Home

Hoge Raad, 22-10-2021, ECLI:NL:HR:2021:1575, 19/04055

Hoge Raad, 22-10-2021, ECLI:NL:HR:2021:1575, 19/04055

Gegevens

Instantie
Hoge Raad
Datum uitspraak
22 oktober 2021
Datum publicatie
22 oktober 2021
ECLI
ECLI:NL:HR:2021:1575
Formele relaties
Zaaknummer
19/04055

Inhoudsindicatie

HR: 81.1 RO.

Uitspraak

HOGE RAAD DER NEDERLANDEN

BELASTINGKAMER

Nummer 19/04055

Datum 22 oktober 2021

ARREST

in de zaak van

[X] te [Z] (hierna: belanghebbende)

tegen

de STAATSSECRETARIS VAN FINANCIËN

op het beroep in cassatie tegen de uitspraak van het Gerechtshof 's-Hertogenbosch van 1 augustus 2019, nrs. 15/00889, 15/00890, 15/00944, 15/00945, 16/03813, 16/03814, 16/03832, 16/03833, 17/00356 en 17/003941, op het hoger beroep van belanghebbende en het hoger beroep van de Inspecteur tegen uitspraken van de Rechtbank Zeeland-West-Brabant (nrs. AWB 13/7302 en 13/7303, BRE 14/6750, 15/2507 en BRE 16/2355) betreffende de aan belanghebbende voor de jaren 2008 tot en met 2012 opgelegde aanslagen in de inkomstenbelasting/premie volksverzekeringen en de daarbij gegeven beschikkingen inzake heffingsrente en belastingrente.

1 Geding in cassatie

Belanghebbende, vertegenwoordigd door M.C.J. Schoenmakers, heeft tegen de uitspraak van het Hof beroep in cassatie ingesteld en daarbij een aantal middelen voorgesteld.

De Staatssecretaris, vertegenwoordigd door [P], heeft een verweerschrift ingediend. Hij heeft ook voorwaardelijk incidenteel beroep in cassatie ingesteld en daarbij een middel voorgesteld.Belanghebbende heeft in het principale beroep een conclusie van repliek ingediend. Hij heeft schriftelijk zijn zienswijze over het voorwaardelijke incidentele beroep naar voren gebracht.
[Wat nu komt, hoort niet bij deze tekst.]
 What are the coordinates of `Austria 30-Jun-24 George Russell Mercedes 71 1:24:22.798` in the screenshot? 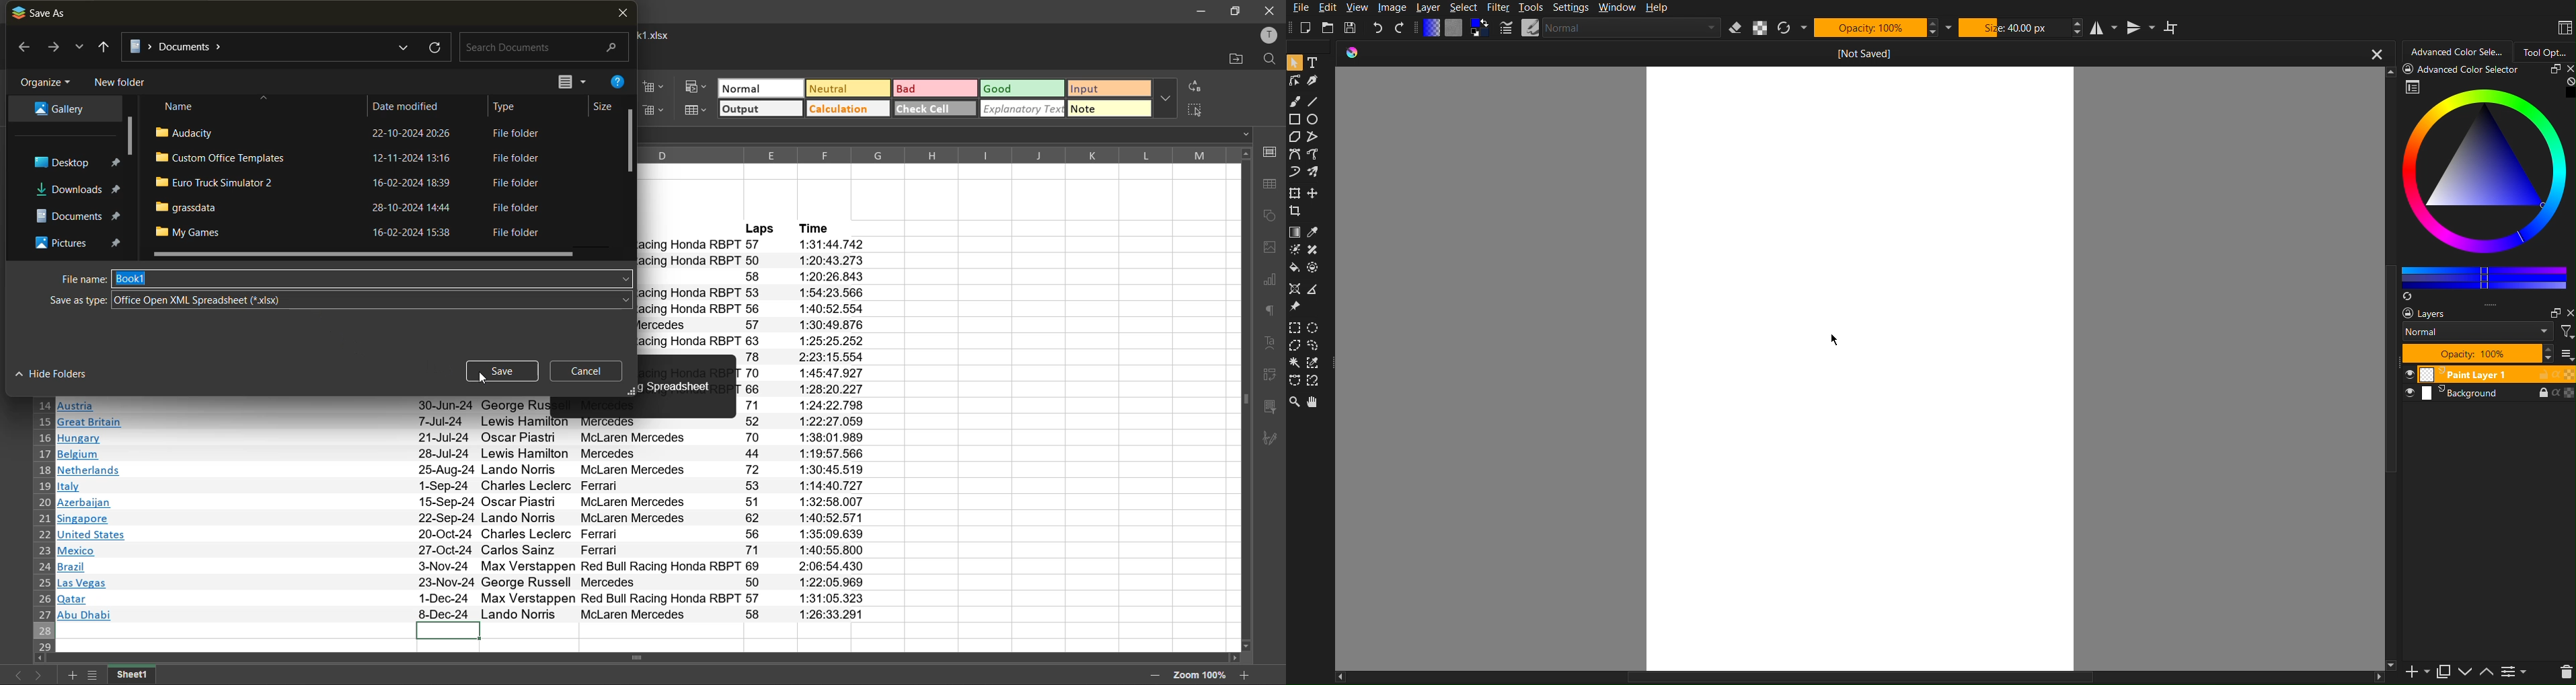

De Staatssecretaris heeft in het principale beroep een conclusie van dupliek ingediend.

2 Beoordeling van de middelen in het principale beroep

De Hoge Raad heeft de middelen in het principale beroep over de uitspraak van het Hof beoordeeld. De uitkomst hiervan is dat deze middelen niet kunnen leiden tot vernietiging van die uitspraak. De Hoge Raad hoeft niet te motiveren waarom hij tot dit oordeel is gekomen. Bij de beoordeling van deze middelen is het namelijk niet nodig om antwoord te geven op vragen die van belang zijn voor de eenheid of de ontwikkeling van het recht (zie artikel 81, lid 1, van de Wet op de rechterlijke organisatie).

3 Het voorwaardelijke incidentele beroep

Aangezien het incidentele beroep alleen is ingesteld voor het geval het principale beroep zou slagen, maar dit geval zich niet voordoet, vervalt het beroep gelet op artikel 8:112, lid 2, Awb.